Required action:
Could you carry the discussion of vitamin D levels and COVID-19 forward from its last sentence?

Study text:
***

How do you explain that? Yes it's hard to say. Obviously, the differences between
men and women are very, very large in terms of hormones and things of that nature,
although it wouldn't be surprising if they found out that it had to do with hormone
levels. Recently they've been releasing information about pregnant women in COVID
and that pregnant women have a increased risk of severity and of course pregnant
women have elevated estrogen levels, progesterone levels, and so the question is,
why is that the case? We don't know, but it could be that it's accentuated in pregnancy.
Obviously when they're not pregnant, there is a baseline elevation in estrogen.
We're not seeing that in a baseline situation, but it could affect vitamin D because
vitamin D once again, just like estrogen, just like progesterone, is a steroid hormone,
so don't have a good answer for that at this point, and not to be outdone, the United
States also published theirs. This was a whopping study of almost 200,000 de-identified
test results from clinical laboratories looking at vitamin D levels and SARS-CoV-2
positivity, and so when you look at this, overall you can see very clearly that
vitamin D levels are inversely related to SARS-CoV-2 positivity rate with the lower
levels being associated with being positive for SARS-CoV-2, and you can see that
it's around 50 where it starts to take off and go up, and when they looked at this
to see whether or not something was generating this -- any particular part of the
country or age or anything like that --they found that it really did not matter
in terms of geography, that there was still the same relationship as you went down
in vitamin D levels, there was an increase in SARS-CoV-2 positivity rate, but interestingly,
there were higher rates of SARS-CoV-2 in the northern region of the United States,
above the 35th parallel, whereas in the central and southern states, it was relatively
low, but the relationship still existed. This also existed in terms of race, so
it didn't matter what race you were: if you had lower vitamin D levels you had an
increased risk of SARS-CoV-2 positivity, but again, the darker skinned races had
a higher risk of SARS-CoV-2 positivity with respect to the white baseline. Here
in this case in terms of age, again it really didn't matter whether age was greater
than 60 or less than 60, and here ironically it was higher in the younger age, because
we know that SARS-CoV-2 positivity is more prevalent in the younger populations,
but hospitalizations are more prevalent in the older populations, and then of course
again, it didn't matter whether you're male or female, as your vitamin D levels
go down your SARS-CoV-2 positivity goes up again this is showing an association,
not necessarily a causation.
Kyle:
That data looks impressive when it's charted
out, and it looks like there's a clear correlation between vitamin D levels and
COVID-19 infections, but this is observational data, and you've talked a lot about
in your COVID-19 updates about how observational data is really limited in a lot
of ways, and it really needs to be backed up by randomized placebo-controlled prospective
trials. Could it be that people that have higher vitamin D levels are also the people
that are more likely to take better care of themselves in general? They're more
likely to get outside, maybe they're healthy enough to actually get outside and
get some natural sunlight. Maybe they are people that are engaged enough in their
own health to actually take vitamin D supplements, eat a healthy diet in the first
place.

***

Dataset excerpts
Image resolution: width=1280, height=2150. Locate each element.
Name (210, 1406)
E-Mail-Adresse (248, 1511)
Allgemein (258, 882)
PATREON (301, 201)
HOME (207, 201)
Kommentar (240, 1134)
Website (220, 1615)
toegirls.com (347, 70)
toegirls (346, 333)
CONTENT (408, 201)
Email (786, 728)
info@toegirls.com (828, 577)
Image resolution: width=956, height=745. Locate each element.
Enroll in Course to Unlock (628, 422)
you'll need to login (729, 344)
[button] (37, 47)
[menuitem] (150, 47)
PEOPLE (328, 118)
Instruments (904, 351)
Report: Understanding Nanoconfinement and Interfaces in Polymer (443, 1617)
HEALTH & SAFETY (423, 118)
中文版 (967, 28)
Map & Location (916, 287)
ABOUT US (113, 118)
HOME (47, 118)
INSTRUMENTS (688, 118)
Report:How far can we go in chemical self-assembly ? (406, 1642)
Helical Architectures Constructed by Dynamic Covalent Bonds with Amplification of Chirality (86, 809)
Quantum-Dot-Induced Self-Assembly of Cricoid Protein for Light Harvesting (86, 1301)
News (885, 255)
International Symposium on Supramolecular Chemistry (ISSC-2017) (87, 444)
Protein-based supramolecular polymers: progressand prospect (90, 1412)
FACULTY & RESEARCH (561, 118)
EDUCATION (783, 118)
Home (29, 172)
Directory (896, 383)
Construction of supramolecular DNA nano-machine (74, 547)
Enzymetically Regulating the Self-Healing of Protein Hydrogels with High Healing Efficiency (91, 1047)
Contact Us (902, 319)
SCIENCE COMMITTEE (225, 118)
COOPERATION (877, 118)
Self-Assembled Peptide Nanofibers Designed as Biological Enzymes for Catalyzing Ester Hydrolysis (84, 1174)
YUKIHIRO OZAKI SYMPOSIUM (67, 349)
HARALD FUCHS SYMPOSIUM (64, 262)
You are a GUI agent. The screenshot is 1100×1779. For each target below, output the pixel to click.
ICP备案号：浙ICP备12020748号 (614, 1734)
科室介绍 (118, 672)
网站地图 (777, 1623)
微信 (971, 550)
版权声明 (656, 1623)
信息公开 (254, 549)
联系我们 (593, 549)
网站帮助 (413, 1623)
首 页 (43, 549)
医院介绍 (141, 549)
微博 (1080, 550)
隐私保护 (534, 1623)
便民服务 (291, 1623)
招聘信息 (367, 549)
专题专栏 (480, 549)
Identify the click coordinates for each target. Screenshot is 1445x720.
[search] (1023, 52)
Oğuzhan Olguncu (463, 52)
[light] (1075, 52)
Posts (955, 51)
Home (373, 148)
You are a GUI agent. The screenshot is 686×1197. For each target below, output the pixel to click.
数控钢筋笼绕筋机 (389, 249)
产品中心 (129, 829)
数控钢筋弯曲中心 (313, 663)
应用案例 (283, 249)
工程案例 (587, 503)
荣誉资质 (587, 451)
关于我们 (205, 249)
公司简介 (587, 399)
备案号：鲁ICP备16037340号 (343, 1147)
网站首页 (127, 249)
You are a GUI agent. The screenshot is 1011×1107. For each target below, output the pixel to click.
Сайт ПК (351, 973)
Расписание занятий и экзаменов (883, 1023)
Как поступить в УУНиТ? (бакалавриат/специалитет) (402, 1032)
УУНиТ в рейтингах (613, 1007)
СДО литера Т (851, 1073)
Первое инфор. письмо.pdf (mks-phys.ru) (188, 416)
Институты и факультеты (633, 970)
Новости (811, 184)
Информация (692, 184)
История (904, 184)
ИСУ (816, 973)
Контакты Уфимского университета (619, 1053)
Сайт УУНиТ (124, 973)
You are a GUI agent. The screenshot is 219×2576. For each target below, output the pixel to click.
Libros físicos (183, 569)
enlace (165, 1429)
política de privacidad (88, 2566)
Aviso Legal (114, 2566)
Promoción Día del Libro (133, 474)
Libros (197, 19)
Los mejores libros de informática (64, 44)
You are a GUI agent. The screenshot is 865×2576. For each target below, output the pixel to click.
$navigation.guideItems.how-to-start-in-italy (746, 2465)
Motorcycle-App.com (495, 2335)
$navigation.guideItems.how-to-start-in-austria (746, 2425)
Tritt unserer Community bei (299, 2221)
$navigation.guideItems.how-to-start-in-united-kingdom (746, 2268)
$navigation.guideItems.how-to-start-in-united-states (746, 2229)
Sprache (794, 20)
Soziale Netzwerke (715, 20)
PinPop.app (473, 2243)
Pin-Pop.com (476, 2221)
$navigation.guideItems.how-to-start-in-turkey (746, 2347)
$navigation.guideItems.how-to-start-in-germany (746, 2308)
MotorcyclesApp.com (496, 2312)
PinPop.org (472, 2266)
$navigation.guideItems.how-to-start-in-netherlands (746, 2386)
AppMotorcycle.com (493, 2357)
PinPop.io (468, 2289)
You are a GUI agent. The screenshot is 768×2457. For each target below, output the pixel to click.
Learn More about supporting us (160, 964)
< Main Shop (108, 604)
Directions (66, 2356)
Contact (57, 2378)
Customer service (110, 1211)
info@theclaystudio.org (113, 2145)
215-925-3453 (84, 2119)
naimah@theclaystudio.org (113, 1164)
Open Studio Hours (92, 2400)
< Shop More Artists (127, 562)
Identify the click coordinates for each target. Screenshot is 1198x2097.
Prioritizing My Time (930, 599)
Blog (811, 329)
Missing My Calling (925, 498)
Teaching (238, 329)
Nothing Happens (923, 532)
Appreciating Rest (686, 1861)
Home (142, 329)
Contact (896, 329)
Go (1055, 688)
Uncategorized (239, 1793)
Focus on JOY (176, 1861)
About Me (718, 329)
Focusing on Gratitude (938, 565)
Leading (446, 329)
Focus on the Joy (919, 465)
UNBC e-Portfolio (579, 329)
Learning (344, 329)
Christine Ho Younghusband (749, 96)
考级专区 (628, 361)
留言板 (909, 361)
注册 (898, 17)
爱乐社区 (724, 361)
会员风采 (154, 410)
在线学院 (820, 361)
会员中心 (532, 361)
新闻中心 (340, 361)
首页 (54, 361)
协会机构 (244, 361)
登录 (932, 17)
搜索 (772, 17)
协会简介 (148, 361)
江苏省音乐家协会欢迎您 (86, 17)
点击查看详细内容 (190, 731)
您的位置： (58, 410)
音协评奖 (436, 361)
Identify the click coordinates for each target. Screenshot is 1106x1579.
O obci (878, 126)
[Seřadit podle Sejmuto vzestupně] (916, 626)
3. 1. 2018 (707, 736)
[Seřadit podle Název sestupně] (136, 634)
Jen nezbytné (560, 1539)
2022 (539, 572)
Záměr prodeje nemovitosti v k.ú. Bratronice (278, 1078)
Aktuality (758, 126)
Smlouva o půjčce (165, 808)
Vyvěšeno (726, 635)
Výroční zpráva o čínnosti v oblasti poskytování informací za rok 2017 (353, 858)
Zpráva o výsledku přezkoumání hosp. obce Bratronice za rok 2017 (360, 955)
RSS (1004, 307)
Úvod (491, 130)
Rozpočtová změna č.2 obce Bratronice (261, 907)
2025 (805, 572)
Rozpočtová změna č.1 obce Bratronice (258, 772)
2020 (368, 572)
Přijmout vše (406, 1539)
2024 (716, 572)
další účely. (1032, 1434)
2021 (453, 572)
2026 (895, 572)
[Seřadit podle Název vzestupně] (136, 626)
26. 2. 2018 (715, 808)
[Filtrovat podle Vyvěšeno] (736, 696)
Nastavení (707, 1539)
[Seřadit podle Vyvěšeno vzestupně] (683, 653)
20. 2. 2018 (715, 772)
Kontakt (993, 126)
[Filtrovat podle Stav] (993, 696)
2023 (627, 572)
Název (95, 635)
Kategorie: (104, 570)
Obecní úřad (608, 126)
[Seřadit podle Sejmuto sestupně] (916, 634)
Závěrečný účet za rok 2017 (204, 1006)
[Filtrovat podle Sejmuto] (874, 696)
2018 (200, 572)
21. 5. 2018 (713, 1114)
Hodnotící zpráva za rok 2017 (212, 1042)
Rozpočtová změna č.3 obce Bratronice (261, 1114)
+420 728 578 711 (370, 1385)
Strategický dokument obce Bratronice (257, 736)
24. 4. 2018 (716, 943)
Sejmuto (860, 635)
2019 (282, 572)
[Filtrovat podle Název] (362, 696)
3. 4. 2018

***

Task response:
Dr. Seheult:
Well on the surface it’s certainly possible. Yeah those people
in the middle class who have the ability to get outside are probably the ones also
that are going to take time and take care of themselves, but you know you also have
to take into consideration that this study is looking at everybody, not just those
who go outside because they choose to go outside, but those people who go outside
because they have to go outside, because they're laborers, because that's part of
their job. They have no choice but to go outside and I would say that those probably
outnumber those that go outside by choice, because it's a health issue and even
those patients who probably aren't taking care of themselves as well as middle class
people might be doing, they also, it seems as they fit into the same data, have
an improvement as well, and here is another study that was published this time with
105 patients that were hospitalized with COVID-19, and what they wanted to look
at here was progression. So of 105 patients that were admitted with COVID-19 type
symptoms, they found that those that were negative represented about 33 percent
and those that were positive represented 66.7 percent, and as you can see here the
average vitamin D level was lower in those positive SARS-CoV2 patients and higher
in the negative patients. So here, ostensibly, they're having the same immune reaction,
because they're coming with the same symptoms, but in this situation it is this
group that is SARS-CoV-2 positive, and they have lower vitamin D levels. Now when
you look at that and break it out and you see if their levels were less than 30
or greater than 30, those that had greater than 30 had lower peak d-dimer levels.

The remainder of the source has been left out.